Remove mains hum

I have been recording an audio book with four actors around a single microphone. I will add sound effects later.

The setup was very simple and almost guaranteed to give poor results: a cheap electret microphone with a plugged into the onboard sound card of a laptop using a 5m cable.

During my initial tests, everything sounded OK: hiss was acceptable and frequency range was good. I could not hear the low frequencies, though, because of the terrible speakers in the laptop. I should have listened properly…

After all of the recording was completed, I connected up to the stereo and heard…obnoxiously load main hum.

The noise removal tool in audacity v 1.2.something did a good job at recognising the noise, but gave a hollow sound if I turned up the effect enough to remove the hum. Perhaps v1.3 would do better…

The notch filter set to 50Hz did not remove the hum properly unless it was very wide, which also removed much of the bass.

The low pass filter was only really effective if set to 400 Hz or so.

The spectrum analyzer over a period of silence showed that there were peaks at 50 Hz, 100 Hz, 150 Hz and so on, up to 300 Hz before they vanished into the noise. I assume that the mains hum was badly clipped and distorted to give all these harmonics.

Then the solution became obvious: I needed notches at 50 Hz and all multiples up to 300 Hz. I looked at the source code for the Notch filter in notch.ny, and worked out how to make the necessary changes to make very narrow notches at the frequencies I wanted, with the attenuation I needed at each frequency.

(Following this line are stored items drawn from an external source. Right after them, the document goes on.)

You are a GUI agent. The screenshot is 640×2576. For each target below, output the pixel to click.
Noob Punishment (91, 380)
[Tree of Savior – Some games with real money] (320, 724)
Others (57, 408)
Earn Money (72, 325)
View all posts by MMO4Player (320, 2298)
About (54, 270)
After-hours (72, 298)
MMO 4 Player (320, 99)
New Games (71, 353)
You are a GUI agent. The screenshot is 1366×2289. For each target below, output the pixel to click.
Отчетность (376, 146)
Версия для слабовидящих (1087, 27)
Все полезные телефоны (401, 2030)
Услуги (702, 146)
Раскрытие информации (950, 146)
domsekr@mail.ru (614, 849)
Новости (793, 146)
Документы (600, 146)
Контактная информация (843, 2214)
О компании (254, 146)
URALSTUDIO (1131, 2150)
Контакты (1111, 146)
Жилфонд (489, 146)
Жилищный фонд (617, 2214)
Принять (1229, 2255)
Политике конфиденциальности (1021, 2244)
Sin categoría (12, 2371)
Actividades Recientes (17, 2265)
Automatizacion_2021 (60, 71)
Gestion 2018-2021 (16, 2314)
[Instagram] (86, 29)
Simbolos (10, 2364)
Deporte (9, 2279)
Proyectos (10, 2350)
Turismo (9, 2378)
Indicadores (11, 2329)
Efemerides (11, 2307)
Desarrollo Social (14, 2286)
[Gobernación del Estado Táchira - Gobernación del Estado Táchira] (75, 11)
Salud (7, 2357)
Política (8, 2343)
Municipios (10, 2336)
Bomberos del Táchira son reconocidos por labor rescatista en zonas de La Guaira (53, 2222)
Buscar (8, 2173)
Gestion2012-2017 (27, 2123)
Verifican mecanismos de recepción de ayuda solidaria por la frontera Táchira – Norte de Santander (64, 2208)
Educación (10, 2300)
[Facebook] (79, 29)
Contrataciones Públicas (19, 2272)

It worked like a charm, although it did cut down on the bass slightly. A little bit of Bass boost put the man back into the men’s voices.

Lessons learned:

  • listen to your setup before you do hours of recording
  • they invented microphone preamps and balanced connections for a reason
  • audacity had the tools to identify the problem (spectrum analyser) and to solve it
  • nyquist is Lisp. It is different from C, Java and Python, but succumbs to reason like any other programming language

Thanks for the great program.

Good work.

I have one small point to mention. Mains hum naturally has a number of harmonics, it’s not a perfect sine wave. So your mains hum wasn’t distorted.